_What is required_
Copy every record that appears below, exactly as it stands.

- - - -

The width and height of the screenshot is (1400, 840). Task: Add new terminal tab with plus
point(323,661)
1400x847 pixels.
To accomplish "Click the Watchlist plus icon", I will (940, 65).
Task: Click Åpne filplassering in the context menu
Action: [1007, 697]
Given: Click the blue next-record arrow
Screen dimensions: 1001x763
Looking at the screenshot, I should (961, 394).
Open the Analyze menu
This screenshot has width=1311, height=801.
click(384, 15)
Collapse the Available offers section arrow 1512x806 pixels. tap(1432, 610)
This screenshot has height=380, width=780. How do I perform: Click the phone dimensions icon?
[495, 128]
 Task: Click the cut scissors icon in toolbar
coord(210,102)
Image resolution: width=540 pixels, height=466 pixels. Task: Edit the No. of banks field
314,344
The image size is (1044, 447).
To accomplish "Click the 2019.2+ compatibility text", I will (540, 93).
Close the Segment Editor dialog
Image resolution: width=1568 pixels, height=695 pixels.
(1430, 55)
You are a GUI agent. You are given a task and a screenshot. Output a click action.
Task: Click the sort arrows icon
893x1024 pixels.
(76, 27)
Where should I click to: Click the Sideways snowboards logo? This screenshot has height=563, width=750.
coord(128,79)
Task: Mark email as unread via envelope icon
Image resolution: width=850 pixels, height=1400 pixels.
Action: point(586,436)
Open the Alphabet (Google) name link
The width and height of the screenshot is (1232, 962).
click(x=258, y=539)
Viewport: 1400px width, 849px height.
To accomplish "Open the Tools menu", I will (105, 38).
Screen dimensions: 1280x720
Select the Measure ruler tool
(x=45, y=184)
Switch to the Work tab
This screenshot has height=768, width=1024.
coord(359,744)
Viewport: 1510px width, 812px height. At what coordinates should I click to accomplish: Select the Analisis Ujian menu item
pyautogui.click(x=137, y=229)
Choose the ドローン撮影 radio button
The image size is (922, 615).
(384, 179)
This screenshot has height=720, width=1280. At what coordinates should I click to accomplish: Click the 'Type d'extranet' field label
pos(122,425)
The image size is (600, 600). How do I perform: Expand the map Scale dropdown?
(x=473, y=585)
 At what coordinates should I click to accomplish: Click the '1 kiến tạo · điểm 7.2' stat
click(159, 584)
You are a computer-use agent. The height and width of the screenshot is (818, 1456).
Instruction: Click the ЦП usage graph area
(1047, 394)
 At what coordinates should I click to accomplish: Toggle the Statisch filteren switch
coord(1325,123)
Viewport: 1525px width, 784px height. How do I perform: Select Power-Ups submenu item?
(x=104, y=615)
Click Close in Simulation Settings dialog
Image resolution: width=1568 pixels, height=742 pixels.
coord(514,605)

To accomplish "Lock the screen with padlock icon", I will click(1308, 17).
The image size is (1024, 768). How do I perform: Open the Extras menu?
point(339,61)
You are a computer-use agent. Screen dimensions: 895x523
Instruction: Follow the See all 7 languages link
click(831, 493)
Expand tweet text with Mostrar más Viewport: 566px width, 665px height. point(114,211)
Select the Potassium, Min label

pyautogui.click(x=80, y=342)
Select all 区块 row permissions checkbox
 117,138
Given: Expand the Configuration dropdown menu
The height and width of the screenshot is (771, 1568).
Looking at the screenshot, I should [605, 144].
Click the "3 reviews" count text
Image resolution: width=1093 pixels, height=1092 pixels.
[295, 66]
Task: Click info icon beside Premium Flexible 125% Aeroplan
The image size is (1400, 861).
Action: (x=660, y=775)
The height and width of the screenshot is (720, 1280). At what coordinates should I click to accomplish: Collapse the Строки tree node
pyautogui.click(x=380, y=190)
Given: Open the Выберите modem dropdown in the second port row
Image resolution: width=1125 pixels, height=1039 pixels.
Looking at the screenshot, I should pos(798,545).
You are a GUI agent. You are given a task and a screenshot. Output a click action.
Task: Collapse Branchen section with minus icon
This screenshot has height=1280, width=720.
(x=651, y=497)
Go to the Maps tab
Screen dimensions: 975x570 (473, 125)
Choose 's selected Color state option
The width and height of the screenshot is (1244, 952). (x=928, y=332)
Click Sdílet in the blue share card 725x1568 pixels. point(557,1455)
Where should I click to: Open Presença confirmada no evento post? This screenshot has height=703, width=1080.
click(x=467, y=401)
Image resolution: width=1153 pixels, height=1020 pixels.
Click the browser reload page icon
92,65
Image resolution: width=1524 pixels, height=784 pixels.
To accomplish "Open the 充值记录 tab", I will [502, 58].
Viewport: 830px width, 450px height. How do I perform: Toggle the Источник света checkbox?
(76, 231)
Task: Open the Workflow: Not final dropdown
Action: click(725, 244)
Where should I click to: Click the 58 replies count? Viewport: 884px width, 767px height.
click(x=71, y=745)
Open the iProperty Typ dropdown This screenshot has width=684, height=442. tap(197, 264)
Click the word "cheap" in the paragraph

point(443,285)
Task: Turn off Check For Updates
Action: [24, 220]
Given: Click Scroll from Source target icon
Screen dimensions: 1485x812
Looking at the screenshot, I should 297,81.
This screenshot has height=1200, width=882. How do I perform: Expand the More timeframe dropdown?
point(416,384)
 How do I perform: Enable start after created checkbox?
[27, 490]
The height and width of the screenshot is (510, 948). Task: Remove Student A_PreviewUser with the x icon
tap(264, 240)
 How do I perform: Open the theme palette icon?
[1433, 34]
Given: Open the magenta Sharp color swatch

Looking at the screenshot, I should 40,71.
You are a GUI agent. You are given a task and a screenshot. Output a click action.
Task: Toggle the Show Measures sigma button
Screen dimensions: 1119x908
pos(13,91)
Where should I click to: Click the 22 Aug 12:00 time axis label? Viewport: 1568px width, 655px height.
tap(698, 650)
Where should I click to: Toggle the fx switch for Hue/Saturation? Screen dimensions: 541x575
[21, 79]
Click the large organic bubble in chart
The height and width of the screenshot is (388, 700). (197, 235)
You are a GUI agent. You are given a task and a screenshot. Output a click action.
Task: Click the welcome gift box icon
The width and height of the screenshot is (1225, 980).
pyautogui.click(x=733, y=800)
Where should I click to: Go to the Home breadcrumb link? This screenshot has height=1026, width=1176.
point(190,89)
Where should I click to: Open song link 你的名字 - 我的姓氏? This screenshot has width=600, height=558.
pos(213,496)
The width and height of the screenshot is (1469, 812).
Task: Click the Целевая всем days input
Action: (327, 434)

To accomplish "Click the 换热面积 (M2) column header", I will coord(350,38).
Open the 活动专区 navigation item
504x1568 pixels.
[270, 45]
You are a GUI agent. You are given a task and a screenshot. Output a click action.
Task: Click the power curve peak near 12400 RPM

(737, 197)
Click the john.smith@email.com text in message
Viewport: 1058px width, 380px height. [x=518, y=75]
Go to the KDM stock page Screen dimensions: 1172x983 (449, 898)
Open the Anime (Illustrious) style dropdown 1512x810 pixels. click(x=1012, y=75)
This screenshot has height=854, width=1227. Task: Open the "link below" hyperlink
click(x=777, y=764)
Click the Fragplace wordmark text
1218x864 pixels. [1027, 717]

- - - -

_Reply to the exercise_
The width and height of the screenshot is (1400, 840). Task: Add new terminal tab with plus
point(323,661)
1400x847 pixels.
To accomplish "Click the Watchlist plus icon", I will (940, 65).
Task: Click Åpne filplassering in the context menu
Action: [1007, 697]
Given: Click the blue next-record arrow
Screen dimensions: 1001x763
Looking at the screenshot, I should (961, 394).
Open the Analyze menu
This screenshot has width=1311, height=801.
click(384, 15)
Collapse the Available offers section arrow 1512x806 pixels. tap(1432, 610)
This screenshot has height=380, width=780. How do I perform: Click the phone dimensions icon?
[495, 128]
 Task: Click the cut scissors icon in toolbar
coord(210,102)
Image resolution: width=540 pixels, height=466 pixels. Task: Edit the No. of banks field
314,344
The image size is (1044, 447).
To accomplish "Click the 2019.2+ compatibility text", I will (540, 93).
Close the Segment Editor dialog
Image resolution: width=1568 pixels, height=695 pixels.
(1430, 55)
You are a GUI agent. You are given a task and a screenshot. Output a click action.
Task: Click the sort arrows icon
893x1024 pixels.
(76, 27)
Where should I click to: Click the Sideways snowboards logo? This screenshot has height=563, width=750.
coord(128,79)
Task: Mark email as unread via envelope icon
Image resolution: width=850 pixels, height=1400 pixels.
Action: point(586,436)
Open the Alphabet (Google) name link
The width and height of the screenshot is (1232, 962).
click(x=258, y=539)
Viewport: 1400px width, 849px height.
To accomplish "Open the Tools menu", I will (105, 38).
Screen dimensions: 1280x720
Select the Measure ruler tool
(x=45, y=184)
Switch to the Work tab
This screenshot has height=768, width=1024.
coord(359,744)
Viewport: 1510px width, 812px height. At what coordinates should I click to accomplish: Select the Analisis Ujian menu item
pyautogui.click(x=137, y=229)
Choose the ドローン撮影 radio button
The image size is (922, 615).
(384, 179)
This screenshot has height=720, width=1280. At what coordinates should I click to accomplish: Click the 'Type d'extranet' field label
pos(122,425)
The image size is (600, 600). How do I perform: Expand the map Scale dropdown?
(x=473, y=585)
 At what coordinates should I click to accomplish: Click the '1 kiến tạo · điểm 7.2' stat
click(159, 584)
You are a computer-use agent. The height and width of the screenshot is (818, 1456).
Instruction: Click the ЦП usage graph area
(1047, 394)
 At what coordinates should I click to accomplish: Toggle the Statisch filteren switch
coord(1325,123)
Viewport: 1525px width, 784px height. How do I perform: Select Power-Ups submenu item?
(x=104, y=615)
Click Close in Simulation Settings dialog
Image resolution: width=1568 pixels, height=742 pixels.
coord(514,605)

To accomplish "Lock the screen with padlock icon", I will click(1308, 17).
The image size is (1024, 768). How do I perform: Open the Extras menu?
point(339,61)
You are a computer-use agent. Screen dimensions: 895x523
Instruction: Follow the See all 7 languages link
click(831, 493)
Expand tweet text with Mostrar más Viewport: 566px width, 665px height. point(114,211)
Select the Potassium, Min label

pyautogui.click(x=80, y=342)
Select all 区块 row permissions checkbox
 117,138
Given: Expand the Configuration dropdown menu
The height and width of the screenshot is (771, 1568).
Looking at the screenshot, I should [605, 144].
Click the "3 reviews" count text
Image resolution: width=1093 pixels, height=1092 pixels.
[295, 66]
Task: Click info icon beside Premium Flexible 125% Aeroplan
The image size is (1400, 861).
Action: (x=660, y=775)
The height and width of the screenshot is (720, 1280). At what coordinates should I click to accomplish: Collapse the Строки tree node
pyautogui.click(x=380, y=190)
Given: Open the Выберите modem dropdown in the second port row
Image resolution: width=1125 pixels, height=1039 pixels.
Looking at the screenshot, I should pos(798,545).
You are a GUI agent. You are given a task and a screenshot. Output a click action.
Task: Collapse Branchen section with minus icon
This screenshot has height=1280, width=720.
(x=651, y=497)
Go to the Maps tab
Screen dimensions: 975x570 (473, 125)
Choose 's selected Color state option
The width and height of the screenshot is (1244, 952). (x=928, y=332)
Click Sdílet in the blue share card 725x1568 pixels. point(557,1455)
Where should I click to: Open Presença confirmada no evento post? This screenshot has height=703, width=1080.
click(x=467, y=401)
Image resolution: width=1153 pixels, height=1020 pixels.
Click the browser reload page icon
92,65
Image resolution: width=1524 pixels, height=784 pixels.
To accomplish "Open the 充值记录 tab", I will [502, 58].
Viewport: 830px width, 450px height. How do I perform: Toggle the Источник света checkbox?
(76, 231)
Task: Open the Workflow: Not final dropdown
Action: click(725, 244)
Where should I click to: Click the 58 replies count? Viewport: 884px width, 767px height.
click(x=71, y=745)
Open the iProperty Typ dropdown This screenshot has width=684, height=442. tap(197, 264)
Click the word "cheap" in the paragraph

point(443,285)
Task: Turn off Check For Updates
Action: [24, 220]
Given: Click Scroll from Source target icon
Screen dimensions: 1485x812
Looking at the screenshot, I should 297,81.
This screenshot has height=1200, width=882. How do I perform: Expand the More timeframe dropdown?
point(416,384)
 How do I perform: Enable start after created checkbox?
[27, 490]
The height and width of the screenshot is (510, 948). Task: Remove Student A_PreviewUser with the x icon
tap(264, 240)
 How do I perform: Open the theme palette icon?
[1433, 34]
Given: Open the magenta Sharp color swatch

Looking at the screenshot, I should 40,71.
You are a GUI agent. You are given a task and a screenshot. Output a click action.
Task: Toggle the Show Measures sigma button
Screen dimensions: 1119x908
pos(13,91)
Where should I click to: Click the 22 Aug 12:00 time axis label? Viewport: 1568px width, 655px height.
tap(698, 650)
Where should I click to: Toggle the fx switch for Hue/Saturation? Screen dimensions: 541x575
[21, 79]
Click the large organic bubble in chart
The height and width of the screenshot is (388, 700). (197, 235)
You are a GUI agent. You are given a task and a screenshot. Output a click action.
Task: Click the welcome gift box icon
The width and height of the screenshot is (1225, 980).
pyautogui.click(x=733, y=800)
Where should I click to: Go to the Home breadcrumb link? This screenshot has height=1026, width=1176.
point(190,89)
Where should I click to: Open song link 你的名字 - 我的姓氏? This screenshot has width=600, height=558.
pos(213,496)
The width and height of the screenshot is (1469, 812).
Task: Click the Целевая всем days input
Action: (327, 434)

To accomplish "Click the 换热面积 (M2) column header", I will coord(350,38).
Open the 活动专区 navigation item
504x1568 pixels.
[270, 45]
You are a GUI agent. You are given a task and a screenshot. Output a click action.
Task: Click the power curve peak near 12400 RPM

(737, 197)
Click the john.smith@email.com text in message
Viewport: 1058px width, 380px height. [x=518, y=75]
Go to the KDM stock page Screen dimensions: 1172x983 (449, 898)
Open the Anime (Illustrious) style dropdown 1512x810 pixels. click(x=1012, y=75)
This screenshot has height=854, width=1227. Task: Open the "link below" hyperlink
click(x=777, y=764)
Click the Fragplace wordmark text
1218x864 pixels. [1027, 717]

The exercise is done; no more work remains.